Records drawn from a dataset

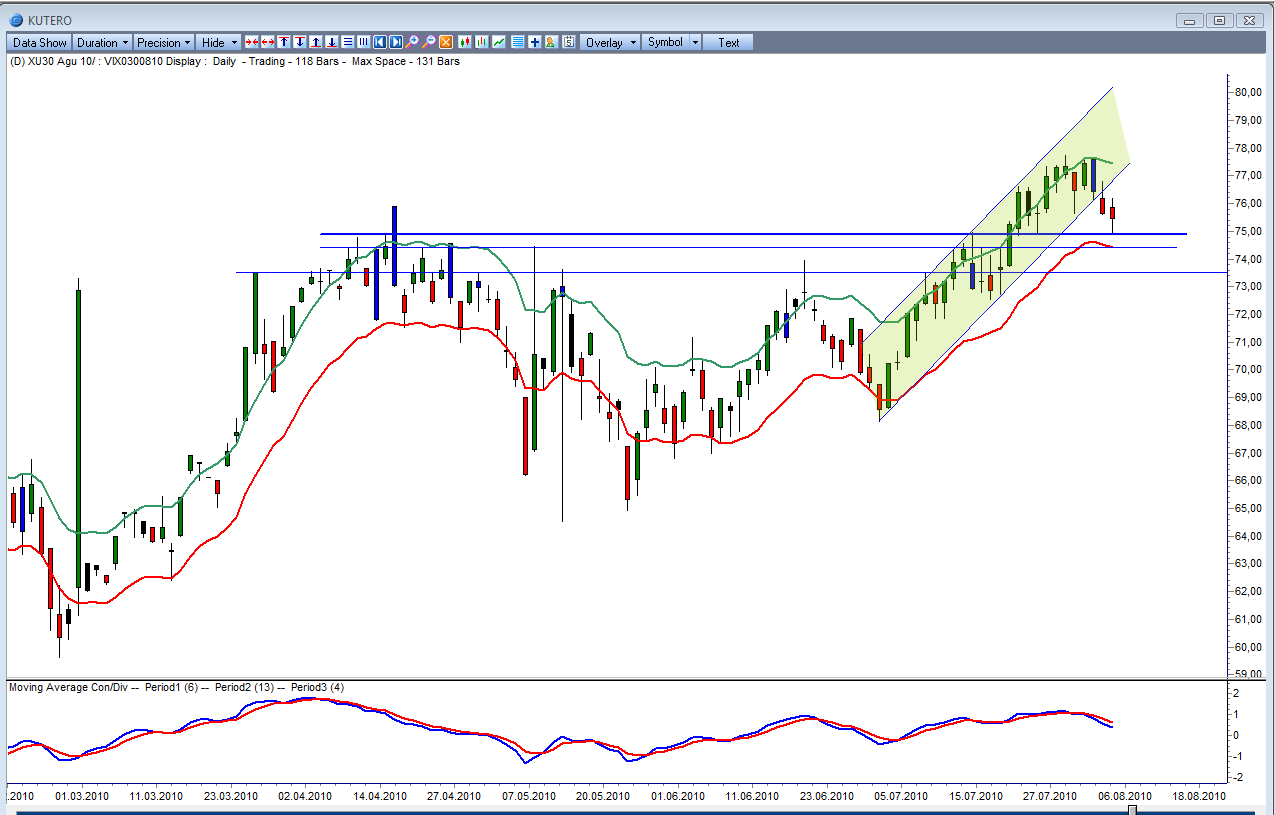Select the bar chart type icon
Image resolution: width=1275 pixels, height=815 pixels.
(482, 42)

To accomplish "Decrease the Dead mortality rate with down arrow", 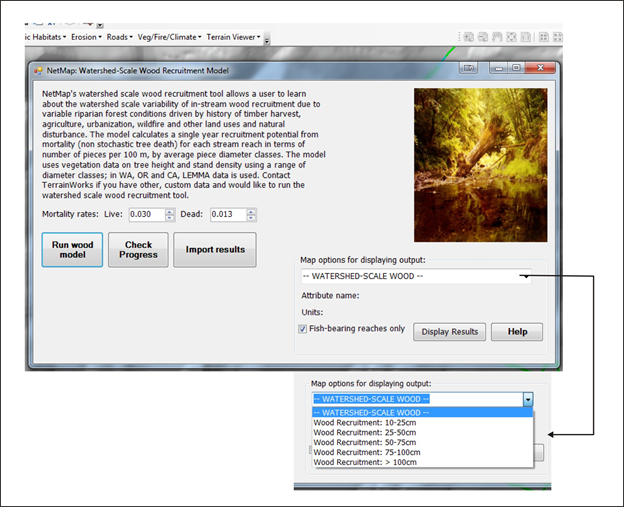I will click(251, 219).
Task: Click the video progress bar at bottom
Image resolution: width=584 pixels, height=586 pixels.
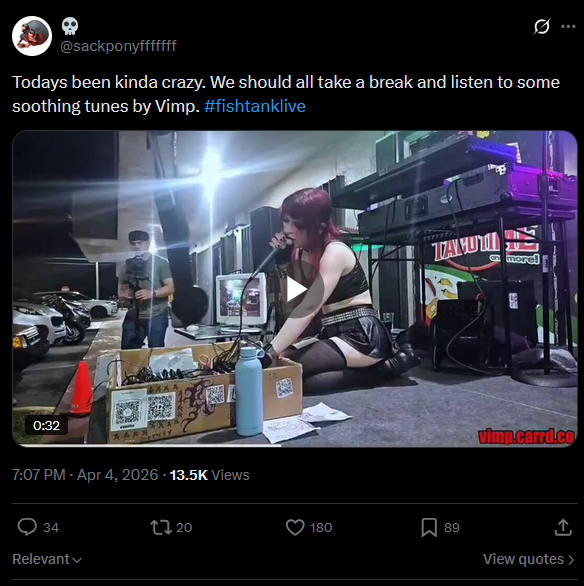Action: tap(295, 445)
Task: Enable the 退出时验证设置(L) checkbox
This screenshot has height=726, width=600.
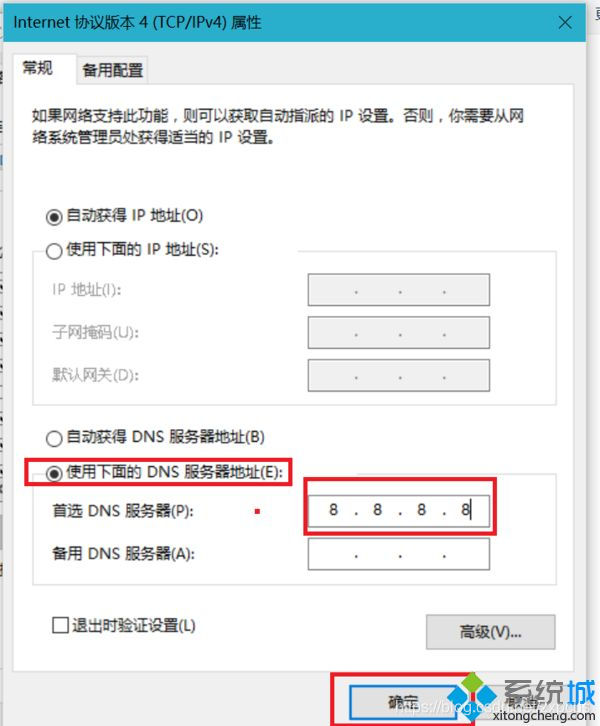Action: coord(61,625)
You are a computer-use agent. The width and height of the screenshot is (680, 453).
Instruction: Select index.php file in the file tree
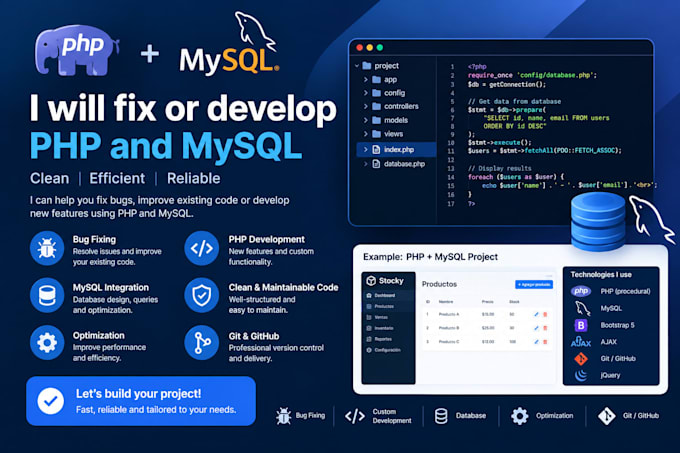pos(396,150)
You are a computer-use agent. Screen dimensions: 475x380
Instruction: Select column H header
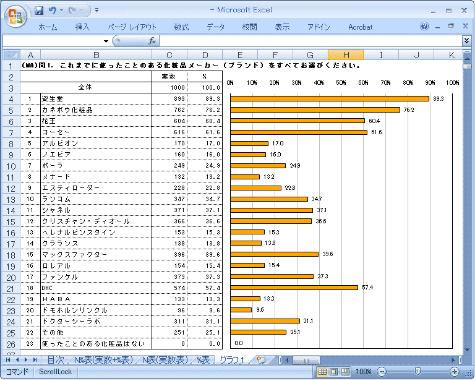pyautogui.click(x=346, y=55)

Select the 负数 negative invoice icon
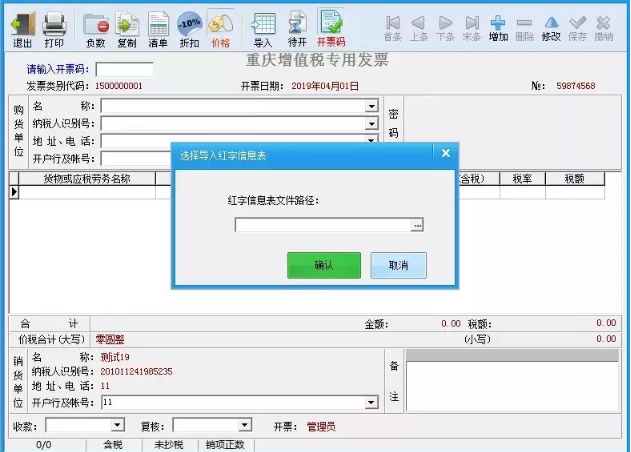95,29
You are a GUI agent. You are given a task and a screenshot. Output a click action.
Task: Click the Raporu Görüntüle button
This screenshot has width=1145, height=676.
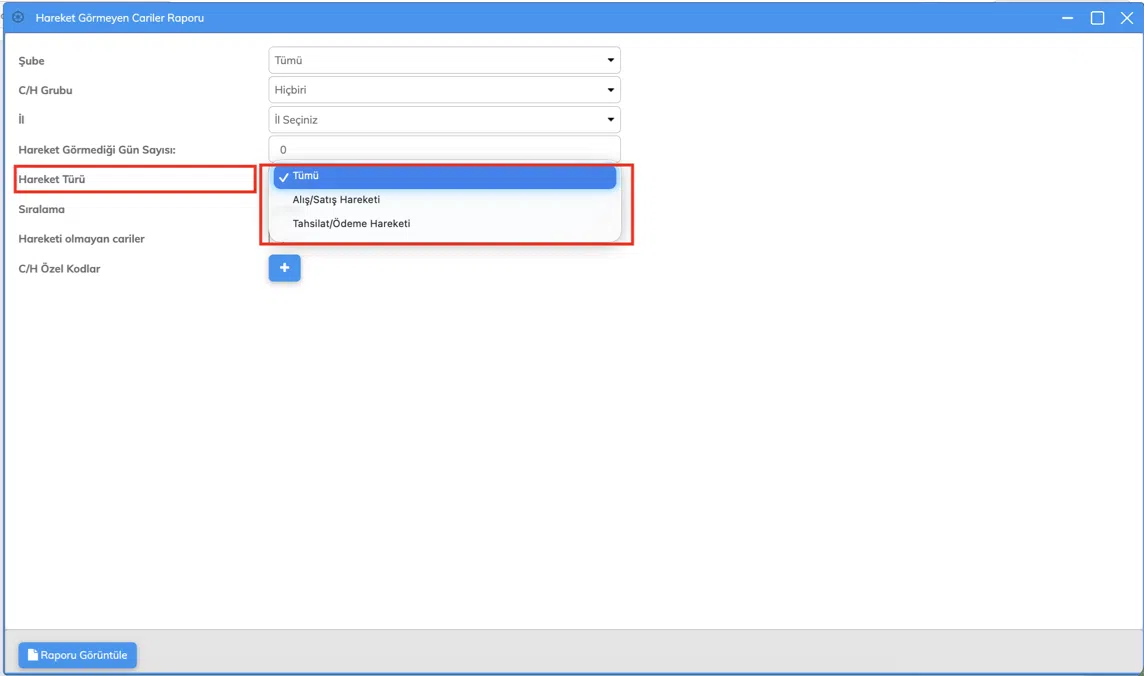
* * *
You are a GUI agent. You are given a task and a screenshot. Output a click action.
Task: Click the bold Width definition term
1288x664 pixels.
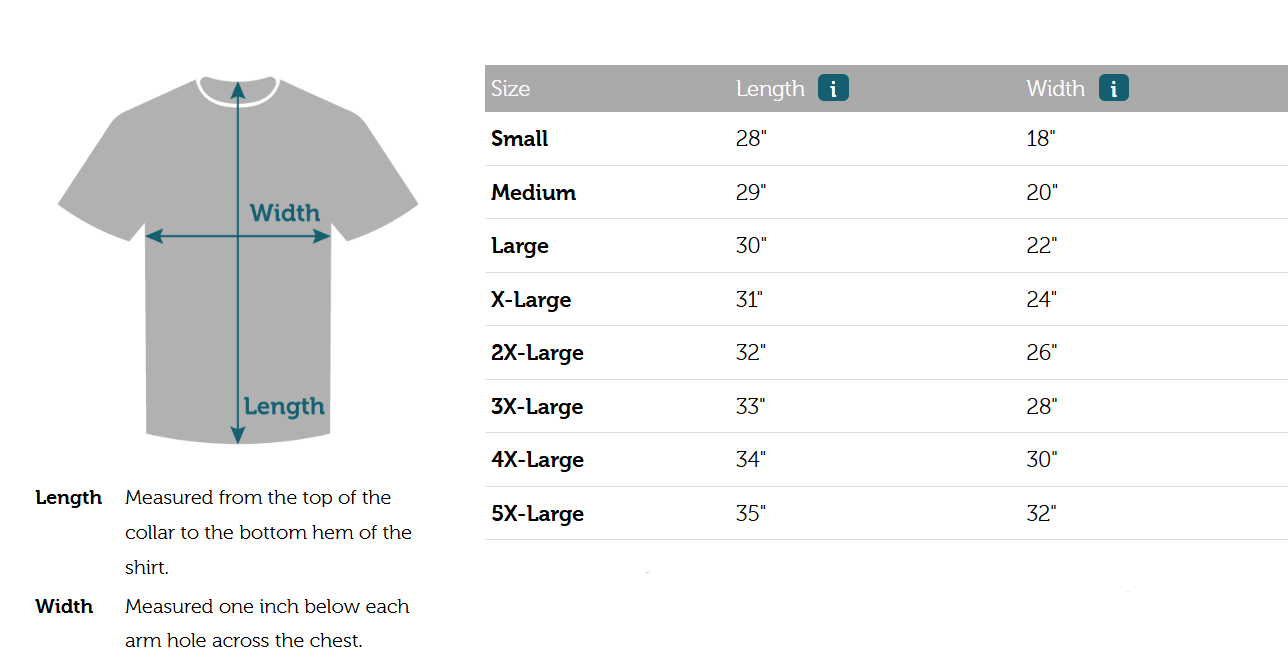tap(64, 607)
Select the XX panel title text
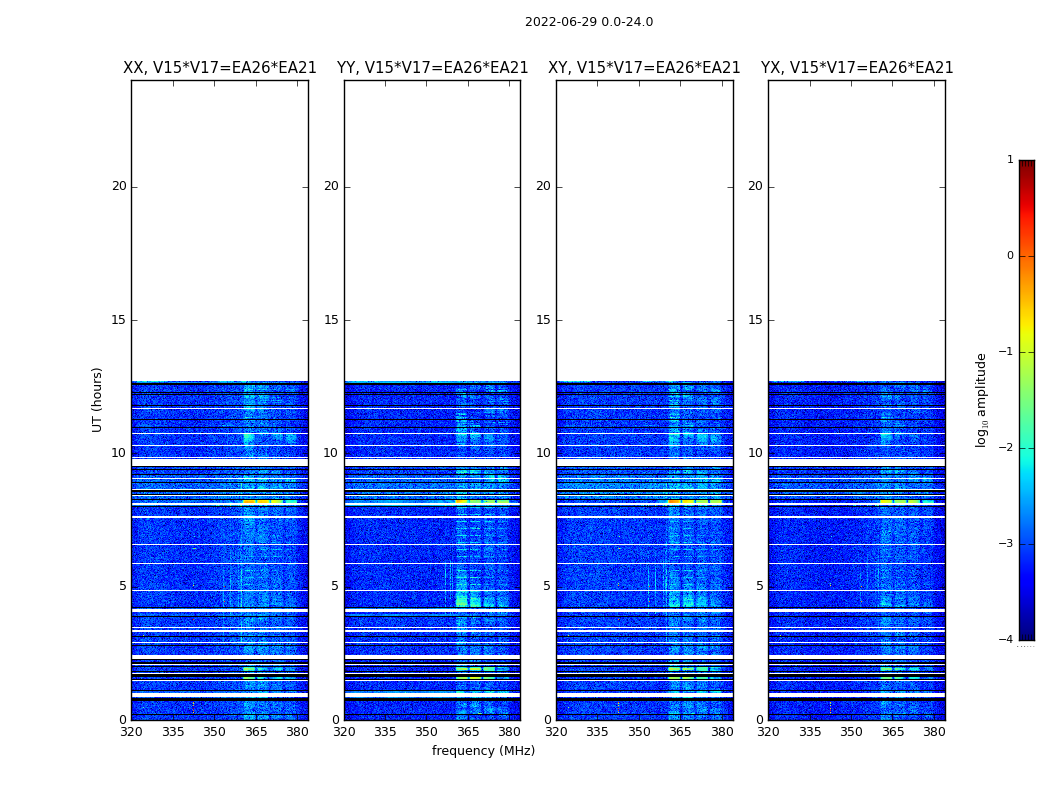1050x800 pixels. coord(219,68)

**Task instructions:**
Write out exactly the lines above between the one with "Instruction: Select column H header" and the one with "This screenshot has width=1145, height=676.", inclusive, with pictures left out.

**Answer section:**
Instruction: Select column H header
pyautogui.click(x=346, y=55)

Select the 负数 negative invoice icon
95,29
You are a GUI agent. You are given a task and a screenshot. Output a click action.
Task: Click the Raporu Görüntüle button
This screenshot has width=1145, height=676.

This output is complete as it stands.